Anyone who is familiar with The Eric Andre Show would recognize the iconic set on stage; consisting of Eric’s desk, a frumpy chair for guests, and a refrigerator. Next to each set piece was a tray of either cheese balls, pies or ranch, which would end up on lucky audience members. 

The opener, DJ Dougpound, performed a sort of soundboard-enhanced stand-up while wearing a bright yellow jacket, and hair that matched his white khakis. He performed stand-up that was intertwined with audio drops and remixes of his own jokes; when a joke didn’t land right, he would follow it up with an earnest recording of himself singing “I hope you like my joke” or a laugh track to outperform the audience. 

You can expect an unexpected entrance from Eric Andre: accompanied by the most avant-garde jazz possible, he body-slammed his desk, shattering it into pieces. The audience welcomed the various foodstuffs thrown onto them by Andre, as bathing his fans in ranch is his love language. Sweat pours down his royal blue suit as he catches his breath on the new desk, which was quickly replaced by trotting Salt Shed staff during the chaos. 

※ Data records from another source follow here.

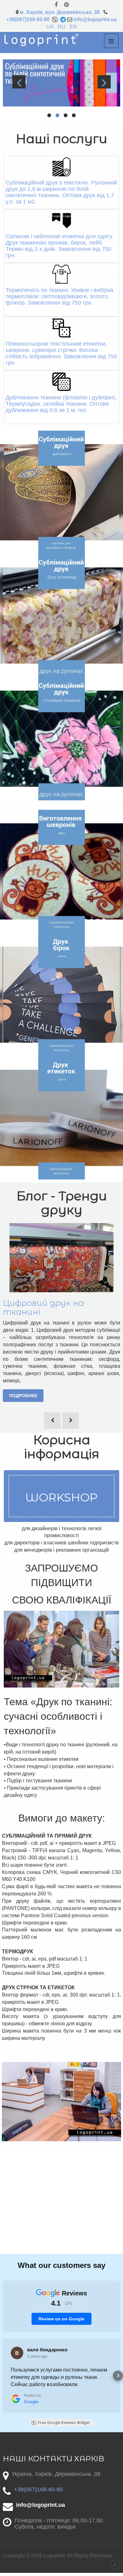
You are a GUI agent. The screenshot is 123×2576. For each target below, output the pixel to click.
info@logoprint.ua (95, 19)
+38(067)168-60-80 (28, 19)
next (104, 81)
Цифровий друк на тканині (43, 1307)
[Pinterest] (66, 5)
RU (62, 26)
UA (50, 26)
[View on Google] (17, 2353)
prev (19, 81)
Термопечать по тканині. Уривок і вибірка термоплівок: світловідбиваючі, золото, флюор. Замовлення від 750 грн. (59, 296)
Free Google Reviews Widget (64, 2423)
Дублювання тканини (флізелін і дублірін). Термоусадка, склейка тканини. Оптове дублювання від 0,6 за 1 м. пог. (61, 403)
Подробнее (23, 1395)
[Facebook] (56, 5)
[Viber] (55, 19)
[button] (5, 2376)
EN (73, 26)
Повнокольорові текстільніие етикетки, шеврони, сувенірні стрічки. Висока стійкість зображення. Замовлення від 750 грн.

The next hour was one of the most unique, jarring, and engaging comedy performances one could ever see. After a short monologue consisting of irony and purposefully stale punchlines, Andre asks, “Who wants to get sexy?!”, while he beckons a fan onto the stage, stripping him of his shirt, and proceeding to tie them up to a medieval rack looking device. While on the huge screen above the stage was a clip of Janet Jackson giving her fans a lap dance as they’re tied up in a similar fashion, on stage Andre flailed his body onto the shirtless fan – who moaned with laughter and joy the entire time — setting the bar high for the following segments. 

Fans were asked to participate in almost every aspect of the show, and soon, Andre had volunteers bringing their phones up so he could text and call their exes or moms. The screens of fan’s phones were projected for everyone to see, giving audiences the ability to feel all the tension as Eric texted someone’s ex-boyfriend awkward and mindless flirts; later breaking the news to the boyfriend by FaceTiming him in front of the entire venue. 

I would not be surprised if Eric’s entire tour was sponsored by Hidden Valley, as ranch was poured on fans throughout the show, with some fans even coming “pre-ranched” (bringing their own ranch from home). A highlight of the night was the ranch drinking contest, where three rabid fans hopped the gates to the stage to participate in exactly what it sounds like. One fan doubled over after half a bottle, another finished a bottle and a half, and the last drank two bottles like water and went in for another before Andre stopped him. After the show, I caught one of the competitors dressed in a neon crop top stained with ranch who identified himself as Andrew.  As I asked him how he felt after consuming a bottle and a half of ranch, he said “sick.” Figures.

Although the show was brief —  starting at 7 with Andre giving his goodbyes by 8:30 — the procession of people leaving was orderly and murmuring with contentment. His fans were satisfied, as if finally reaching the itch that only Andre’s antics could scratch. As for myself, I was satisfied knowing my stomach was not filled with a liter of ranch, and I expect the majority of the attendees were too.